Global demand is rising for social innovations

A global survey of Ashoka Fellows in April 2020 found that 83% of the social entrepreneurs expected the demand for their services to increase over the following 6 months. A quarter even saw their social impact increase during lockdown. “This shows the relevance of social innovation in times of crisis, but also far beyond”, says Ringler.

The “crisis-resistant” principles of social change

Treating or even ignoring symptoms seems to be the common practice when it comes to social justice or climate change. Over the past 40 years, more than 3.800 social entrepreneurs in the Ashoka network, the largest network of social entrepreneurs worldwide, have explored what is needed to create sustainable social change. “They have discovered approaches that have proven to be successful. These certainties about the key principles of social change have once again shown their relevance during this pandemic”, says Ringler. “It’s time for action. The power of social entrepreneurs can no longer be ignored.”

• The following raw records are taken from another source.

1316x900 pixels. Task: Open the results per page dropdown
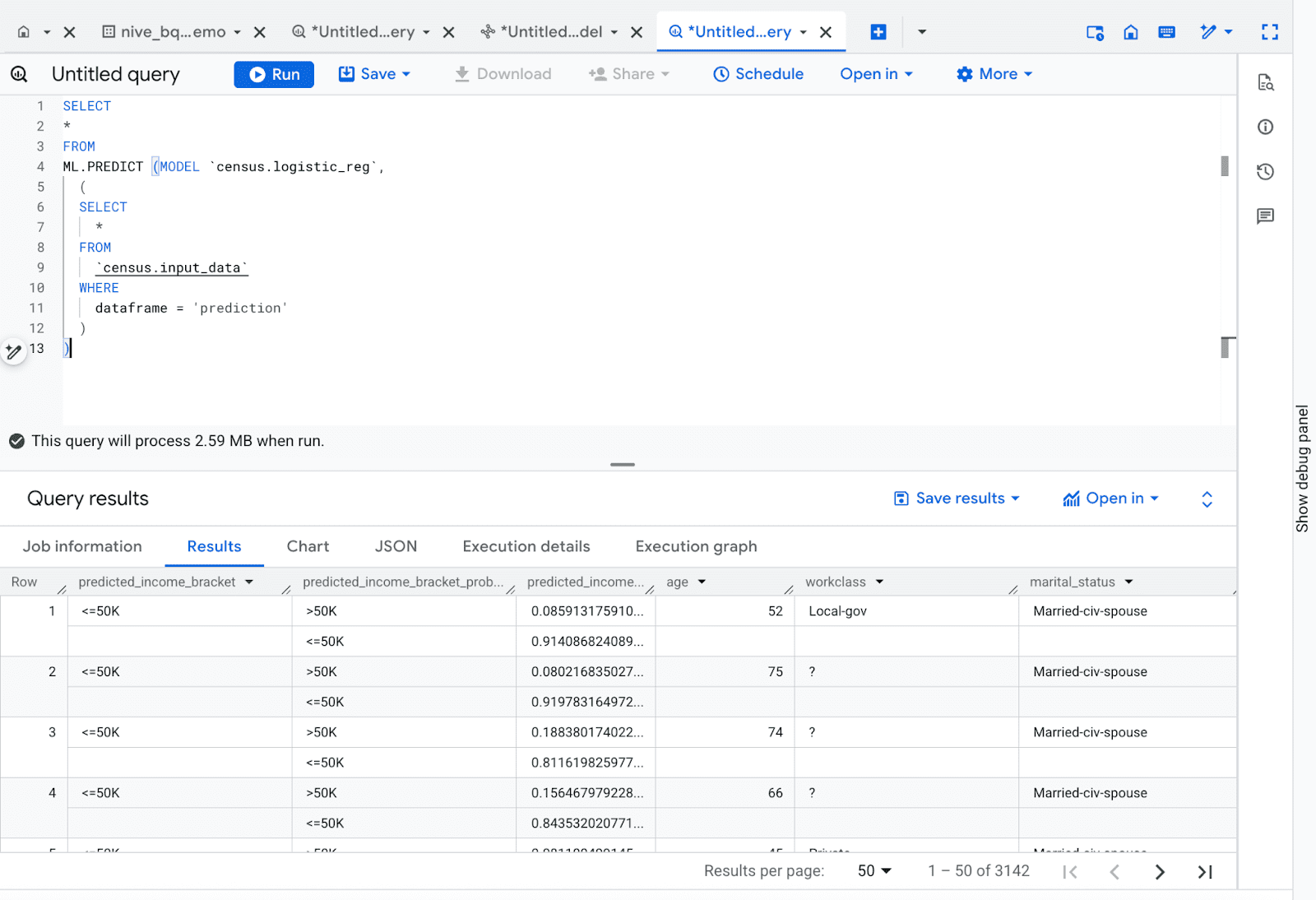tap(873, 870)
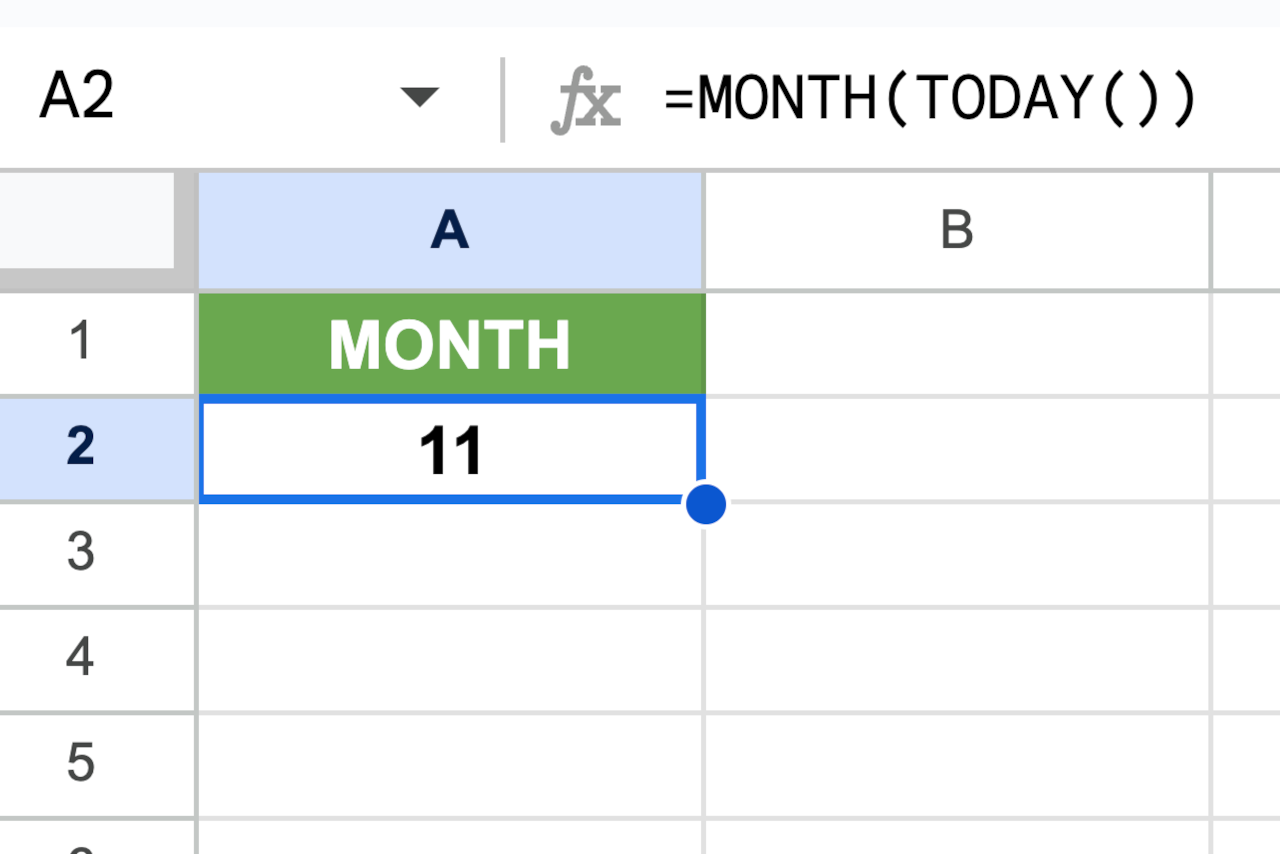Select row 2 header

tap(97, 449)
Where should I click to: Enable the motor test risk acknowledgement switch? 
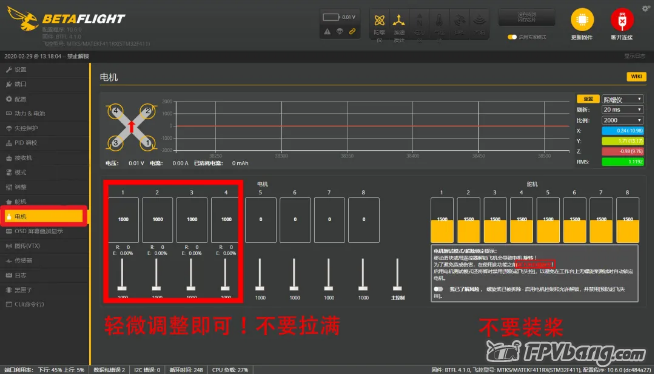tap(438, 289)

Systems thinking: Getting to the root of a problem

Among the certainties that will be addressed at the upcoming summit, one proves to be particularly decisive: ‘Systems change’, an approach that targets the root causes of a problem. Systems change happens through shifting mindsets and power dynamics, or by changing legal frameworks. “If you don’t solve the root cause of a problem and ensure that the solution has fertile ground to grow, your impact is unlikely to be sustainable. The problem will emerge again and again”, says Ringler.

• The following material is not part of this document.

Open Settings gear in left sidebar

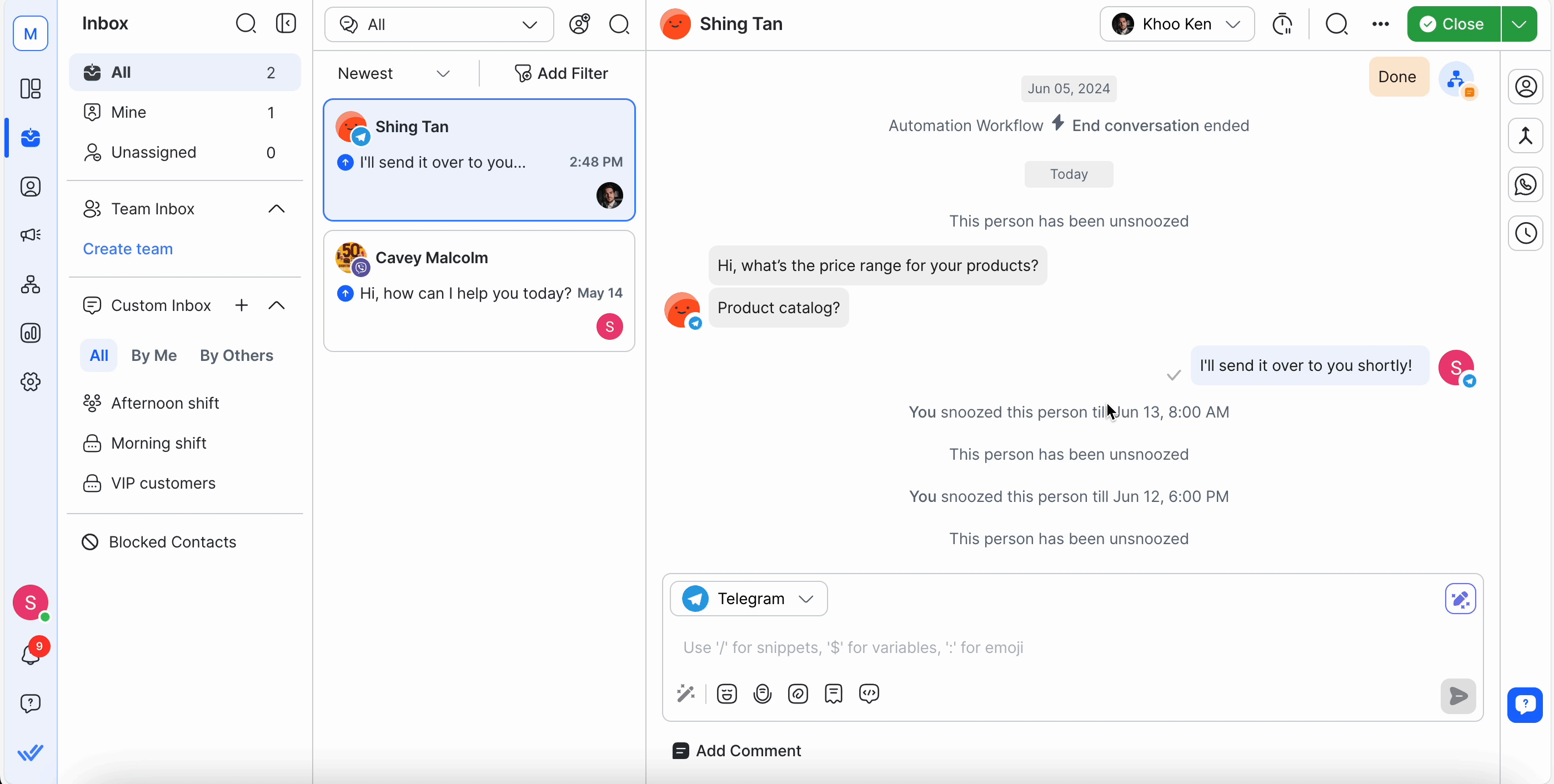tap(30, 382)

Empowering others: Far more impactful than being “the hero”

Ashoka’s 40-years of experience have revealed another key approach to sustainable social change: Empowering people and communities. This message was on full display at the last year’s edition of the Ashoka Changemaker Summit, where serial social entrepreneur and Ashoka Fellow Jeroo Billimoria shared: “Whatever your intervention, make sure that it’s not you at the center of the intervention, but how you can benefit many people”.

This approach has been particularly relevant in recent times, when many have become (even more) vulnerable due to their health situation or the lockdown. Treating people as ‘victims’ would take away their creative power. Social entrepreneurs like Ashoka Fellow Ana Bella Estévez have shifted the focus ‘from victims to empowering and empowered survivors’. Estévez’s approach mobilizes women who suffered from domestic violence to support other women in their path towards liberation and independence.

More changemakers for a resilient world: a collective mindset shift

When people care, institutional change is likely to follow. Ashoka’s experience shows the importance of activating the public, making as many people as possible aware of their own power to make a difference. For example, recently elected Ashoka Fellow Stéphane Gigandet is leveraging the power of citizens to urge change across the entire food industry. By gathering and empowering a worldwide community of consumers to act upon the low quality of food and its consequences on public health, he is setting up a new paradigm in the industry, made possible through collective action.

“The more people are empowered to be changemakers – to act upon issues and stand up for their values – the better the world will be able to cope with shocks like the COVID-19 crisis. And not only that: When people perceive themselves as changemakers, they can contribute to build a more just, resilient world”, says Ringler.

The world needs to unite around ideas for the good of all

“At the upcoming summit we will invite all participants to learn about new solutions, discover crucial certainties around social change and step into their own power as changemakers”, says Tito Spínola, Director of the Ashoka Changemaker Summit.